WORK INSTRUCTIONS: Would you transcribe all of the data exactly, down to the last character?

RECORDS FOR THIS EXERCISE:
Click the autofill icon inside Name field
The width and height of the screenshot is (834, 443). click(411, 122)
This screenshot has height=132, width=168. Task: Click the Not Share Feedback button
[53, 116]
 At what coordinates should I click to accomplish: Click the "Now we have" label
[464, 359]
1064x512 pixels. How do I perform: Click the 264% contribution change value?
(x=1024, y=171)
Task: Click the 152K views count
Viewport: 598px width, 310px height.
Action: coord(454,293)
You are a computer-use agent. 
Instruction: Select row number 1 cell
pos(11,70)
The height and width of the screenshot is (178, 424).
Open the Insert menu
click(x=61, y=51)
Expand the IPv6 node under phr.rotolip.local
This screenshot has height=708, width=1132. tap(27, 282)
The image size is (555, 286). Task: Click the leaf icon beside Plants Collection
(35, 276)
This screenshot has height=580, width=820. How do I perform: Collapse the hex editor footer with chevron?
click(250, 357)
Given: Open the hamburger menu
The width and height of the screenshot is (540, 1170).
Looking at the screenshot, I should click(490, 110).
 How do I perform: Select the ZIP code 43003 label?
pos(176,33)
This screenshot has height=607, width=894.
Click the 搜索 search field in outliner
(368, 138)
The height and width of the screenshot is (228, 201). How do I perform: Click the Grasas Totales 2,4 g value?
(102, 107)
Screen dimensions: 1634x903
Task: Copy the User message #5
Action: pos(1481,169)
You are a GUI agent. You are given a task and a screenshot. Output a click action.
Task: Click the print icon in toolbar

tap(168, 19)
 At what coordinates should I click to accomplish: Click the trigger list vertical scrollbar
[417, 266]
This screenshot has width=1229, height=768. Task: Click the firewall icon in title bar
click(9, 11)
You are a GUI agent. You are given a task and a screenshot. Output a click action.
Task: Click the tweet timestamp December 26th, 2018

YOUR SOLUTION:
Click the autofill icon inside Name field
The width and height of the screenshot is (834, 443). click(411, 122)
This screenshot has height=132, width=168. Task: Click the Not Share Feedback button
[53, 116]
 At what coordinates should I click to accomplish: Click the "Now we have" label
[464, 359]
1064x512 pixels. How do I perform: Click the 264% contribution change value?
(x=1024, y=171)
Task: Click the 152K views count
Viewport: 598px width, 310px height.
Action: coord(454,293)
You are a computer-use agent. 
Instruction: Select row number 1 cell
pos(11,70)
The height and width of the screenshot is (178, 424).
Open the Insert menu
click(x=61, y=51)
Expand the IPv6 node under phr.rotolip.local
This screenshot has height=708, width=1132. tap(27, 282)
The image size is (555, 286). Task: Click the leaf icon beside Plants Collection
(35, 276)
This screenshot has height=580, width=820. How do I perform: Collapse the hex editor footer with chevron?
click(250, 357)
Given: Open the hamburger menu
The width and height of the screenshot is (540, 1170).
Looking at the screenshot, I should click(490, 110).
 How do I perform: Select the ZIP code 43003 label?
pos(176,33)
This screenshot has height=607, width=894.
Click the 搜索 search field in outliner
(368, 138)
The height and width of the screenshot is (228, 201). How do I perform: Click the Grasas Totales 2,4 g value?
(102, 107)
Screen dimensions: 1634x903
Task: Copy the User message #5
Action: pos(1481,169)
You are a GUI agent. You are given a task and a screenshot. Output a click action.
Task: Click the print icon in toolbar

tap(168, 19)
 At what coordinates should I click to accomplish: Click the trigger list vertical scrollbar
[417, 266]
This screenshot has width=1229, height=768. Task: Click the firewall icon in title bar
click(9, 11)
You are a GUI agent. You are given a task and a screenshot. Output a click action.
Task: Click the tweet timestamp December 26th, 2018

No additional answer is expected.